De Raad heeft de zaak behandeld op een zitting van 4 september 2024. Voor appellante zijn via videobellen mr. Nasir en [vertegenwoordiger] verschenen. Het college heeft zich laten vertegenwoordigen door mr. A. Hielkema en mr. J.F. Jim.
OVERWEGINGEN
Inleiding
1. Bij de beoordeling van het hoger beroep zijn de volgende feiten en omstandigheden van belang.
Appellante, geboren op [geboortedatum] 1956, ondervindt beperkingen in haar dagelijks functioneren. Om die reden heeft het college aan appellante bij besluit van 11 september 2019 op grond van de Wet maatschappelijke ondersteuning 2015 (Wmo 2015) een maatwerkvoorziening in de vorm van een persoonsgebonden budget (pgb) verstrekt voor sociaal en persoonlijk functioneren, ondersteuning en regie bij het huishouden en ondersteuning voor zelfzorg en gezondheid, voor de periode van 25 maart 2019 tot en met 21 maart 2021.
Bij besluit van 16 september 2020 heeft het college, voor zover hier van belang, het pgb ingetrokken met ingang van 28 september 2020. Appellante heeft hiertegen bezwaar gemaakt, maar het college heeft met een besluit van 21 mei 2021 (bestreden besluit) de intrekking van het pgb gehandhaafd.
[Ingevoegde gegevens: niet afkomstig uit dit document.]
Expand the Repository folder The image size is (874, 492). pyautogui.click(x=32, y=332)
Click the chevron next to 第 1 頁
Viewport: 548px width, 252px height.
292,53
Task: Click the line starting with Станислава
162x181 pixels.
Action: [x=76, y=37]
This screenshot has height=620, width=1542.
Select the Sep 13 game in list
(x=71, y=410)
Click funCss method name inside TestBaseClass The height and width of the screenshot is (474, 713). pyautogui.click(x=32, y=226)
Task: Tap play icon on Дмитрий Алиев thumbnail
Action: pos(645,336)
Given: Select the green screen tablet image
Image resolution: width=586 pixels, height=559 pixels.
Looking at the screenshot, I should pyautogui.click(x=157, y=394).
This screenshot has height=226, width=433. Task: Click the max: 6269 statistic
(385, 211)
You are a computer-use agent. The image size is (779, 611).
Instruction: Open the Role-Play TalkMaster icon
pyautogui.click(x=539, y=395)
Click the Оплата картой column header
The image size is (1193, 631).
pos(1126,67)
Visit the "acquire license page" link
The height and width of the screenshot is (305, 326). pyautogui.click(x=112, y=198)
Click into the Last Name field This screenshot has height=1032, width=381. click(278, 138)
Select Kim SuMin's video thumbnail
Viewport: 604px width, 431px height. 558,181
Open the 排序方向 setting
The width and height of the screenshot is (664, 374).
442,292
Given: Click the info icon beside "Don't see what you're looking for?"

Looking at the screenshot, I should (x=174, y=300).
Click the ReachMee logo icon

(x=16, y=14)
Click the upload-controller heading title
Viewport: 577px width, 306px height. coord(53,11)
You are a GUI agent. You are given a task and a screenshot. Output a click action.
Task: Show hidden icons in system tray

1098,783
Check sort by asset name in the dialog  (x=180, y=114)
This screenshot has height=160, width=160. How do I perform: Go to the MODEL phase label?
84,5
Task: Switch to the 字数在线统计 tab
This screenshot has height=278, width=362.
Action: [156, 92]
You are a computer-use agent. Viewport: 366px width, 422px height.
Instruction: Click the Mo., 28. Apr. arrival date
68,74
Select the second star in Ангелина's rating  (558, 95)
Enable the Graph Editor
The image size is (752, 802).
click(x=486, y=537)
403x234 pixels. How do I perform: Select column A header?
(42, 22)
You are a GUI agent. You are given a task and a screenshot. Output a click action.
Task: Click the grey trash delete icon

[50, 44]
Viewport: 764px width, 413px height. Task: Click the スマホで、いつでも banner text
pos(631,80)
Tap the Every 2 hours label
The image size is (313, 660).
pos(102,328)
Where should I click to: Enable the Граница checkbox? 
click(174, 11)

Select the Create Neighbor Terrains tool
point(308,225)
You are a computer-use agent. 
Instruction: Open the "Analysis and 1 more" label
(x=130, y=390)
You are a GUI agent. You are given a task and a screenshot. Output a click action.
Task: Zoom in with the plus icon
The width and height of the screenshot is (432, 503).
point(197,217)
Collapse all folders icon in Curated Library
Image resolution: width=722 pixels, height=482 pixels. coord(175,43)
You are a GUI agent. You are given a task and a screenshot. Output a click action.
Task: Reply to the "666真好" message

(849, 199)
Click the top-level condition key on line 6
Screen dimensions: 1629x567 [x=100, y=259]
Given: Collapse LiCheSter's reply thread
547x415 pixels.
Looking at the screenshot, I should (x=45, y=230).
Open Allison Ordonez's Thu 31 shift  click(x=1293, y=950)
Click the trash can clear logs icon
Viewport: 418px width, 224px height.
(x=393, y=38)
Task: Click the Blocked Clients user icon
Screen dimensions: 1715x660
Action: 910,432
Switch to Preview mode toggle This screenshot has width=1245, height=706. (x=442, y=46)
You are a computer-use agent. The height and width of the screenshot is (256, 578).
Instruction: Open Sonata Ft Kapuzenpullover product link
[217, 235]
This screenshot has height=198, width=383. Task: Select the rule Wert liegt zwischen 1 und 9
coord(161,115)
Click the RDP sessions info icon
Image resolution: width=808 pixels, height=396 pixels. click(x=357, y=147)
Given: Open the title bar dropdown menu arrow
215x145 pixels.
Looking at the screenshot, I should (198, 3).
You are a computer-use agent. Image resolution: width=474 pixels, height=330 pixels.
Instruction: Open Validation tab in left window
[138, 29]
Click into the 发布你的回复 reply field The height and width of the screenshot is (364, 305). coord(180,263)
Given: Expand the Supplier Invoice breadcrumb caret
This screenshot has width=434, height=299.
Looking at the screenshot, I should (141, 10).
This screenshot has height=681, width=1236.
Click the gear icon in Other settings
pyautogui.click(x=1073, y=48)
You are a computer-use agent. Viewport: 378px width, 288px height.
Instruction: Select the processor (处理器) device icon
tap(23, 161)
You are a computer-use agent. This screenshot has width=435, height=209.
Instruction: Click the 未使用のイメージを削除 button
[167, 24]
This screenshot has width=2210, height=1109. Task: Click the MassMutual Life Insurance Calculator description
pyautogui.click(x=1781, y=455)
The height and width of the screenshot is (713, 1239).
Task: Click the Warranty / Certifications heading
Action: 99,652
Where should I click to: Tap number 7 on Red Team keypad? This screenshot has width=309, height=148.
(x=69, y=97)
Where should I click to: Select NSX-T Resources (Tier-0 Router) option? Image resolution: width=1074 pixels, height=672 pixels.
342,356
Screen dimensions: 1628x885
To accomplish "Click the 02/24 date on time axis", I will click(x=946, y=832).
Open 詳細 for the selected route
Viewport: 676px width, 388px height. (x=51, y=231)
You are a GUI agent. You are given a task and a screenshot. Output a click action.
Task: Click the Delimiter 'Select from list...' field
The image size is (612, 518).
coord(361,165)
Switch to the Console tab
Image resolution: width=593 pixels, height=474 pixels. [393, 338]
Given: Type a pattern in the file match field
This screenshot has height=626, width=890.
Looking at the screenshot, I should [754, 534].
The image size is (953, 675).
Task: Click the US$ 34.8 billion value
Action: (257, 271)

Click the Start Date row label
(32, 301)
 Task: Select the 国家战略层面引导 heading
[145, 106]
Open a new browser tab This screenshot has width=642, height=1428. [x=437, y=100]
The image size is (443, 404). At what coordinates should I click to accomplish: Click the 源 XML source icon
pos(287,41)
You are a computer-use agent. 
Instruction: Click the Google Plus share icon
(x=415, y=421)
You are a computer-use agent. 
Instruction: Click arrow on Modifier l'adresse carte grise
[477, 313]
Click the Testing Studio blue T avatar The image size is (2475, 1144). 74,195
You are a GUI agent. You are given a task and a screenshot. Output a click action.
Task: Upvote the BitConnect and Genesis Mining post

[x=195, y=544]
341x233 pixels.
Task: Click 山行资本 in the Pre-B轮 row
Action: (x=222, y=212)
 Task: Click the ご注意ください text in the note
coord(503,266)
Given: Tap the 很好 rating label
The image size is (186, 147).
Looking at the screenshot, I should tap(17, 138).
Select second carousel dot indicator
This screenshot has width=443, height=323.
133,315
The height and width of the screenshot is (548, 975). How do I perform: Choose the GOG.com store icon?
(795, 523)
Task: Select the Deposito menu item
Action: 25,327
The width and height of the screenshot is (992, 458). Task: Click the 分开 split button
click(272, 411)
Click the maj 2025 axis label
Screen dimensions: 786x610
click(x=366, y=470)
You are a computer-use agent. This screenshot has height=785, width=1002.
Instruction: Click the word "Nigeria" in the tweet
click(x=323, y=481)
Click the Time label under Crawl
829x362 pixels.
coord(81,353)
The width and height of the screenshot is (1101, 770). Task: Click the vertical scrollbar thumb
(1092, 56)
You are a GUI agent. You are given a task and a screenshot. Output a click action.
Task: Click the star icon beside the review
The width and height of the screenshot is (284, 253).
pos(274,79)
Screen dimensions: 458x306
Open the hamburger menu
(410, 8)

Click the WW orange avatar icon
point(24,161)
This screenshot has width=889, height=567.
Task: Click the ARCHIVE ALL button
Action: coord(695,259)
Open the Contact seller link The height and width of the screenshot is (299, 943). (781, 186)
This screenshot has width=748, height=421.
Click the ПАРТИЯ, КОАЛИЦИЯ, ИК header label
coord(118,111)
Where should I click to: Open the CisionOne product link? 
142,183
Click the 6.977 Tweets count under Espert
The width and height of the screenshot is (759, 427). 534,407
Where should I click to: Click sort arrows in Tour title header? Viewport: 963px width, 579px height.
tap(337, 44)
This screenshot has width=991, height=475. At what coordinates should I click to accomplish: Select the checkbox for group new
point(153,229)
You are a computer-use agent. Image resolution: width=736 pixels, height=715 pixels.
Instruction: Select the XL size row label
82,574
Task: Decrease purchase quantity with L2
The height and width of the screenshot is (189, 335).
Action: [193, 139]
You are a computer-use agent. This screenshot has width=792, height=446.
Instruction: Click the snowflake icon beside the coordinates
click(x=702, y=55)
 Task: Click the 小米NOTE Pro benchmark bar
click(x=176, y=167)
Aan de intrekking ligt vooral ten grondslag dat appellante en haar vertegenwoordiger niet in staat zijn de aan het pgb verbonden taken goed te verrichten, waardoor niet voldaan is aan de voorwaarden daarvoor.
Uitspraak van de rechtbank
2. De rechtbank heeft het beroep tegen het bestreden besluit ongegrond verklaard en daarmee het bestreden besluit in stand gelaten. De rechtbank heeft geoordeeld dat de aan het pgb verbonden taken niet op verantwoorde wijze zijn uitgevoerd, omdat tot 8 oktober 2020 geen declaraties bij de Sociale verzekeringsbank (Svb) zijn ingediend en geweigerd is een hulpverlener conform de zorgovereenkomst te betalen. Het college was daarom bevoegd over te gaan tot intrekking.
Het standpunt van appellante
3. Appellante is het niet eens met de uitspraak van de rechtbank. Kort samengevat en voor zover van belang heeft appellante het volgende aangevoerd. Appellante erkent dat in 2020 de verleende ondersteuning niet optimaal is gedeclareerd, maar vindt dat onvoldoende rekening is gehouden met de omstandigheden waaronder dat is gebeurd. Daarbij heeft zij met name gewezen op de impact van de coronapandemie. Voorts heeft zij aangevoerd dat de ondersteuning door haar nicht onmisbaar is.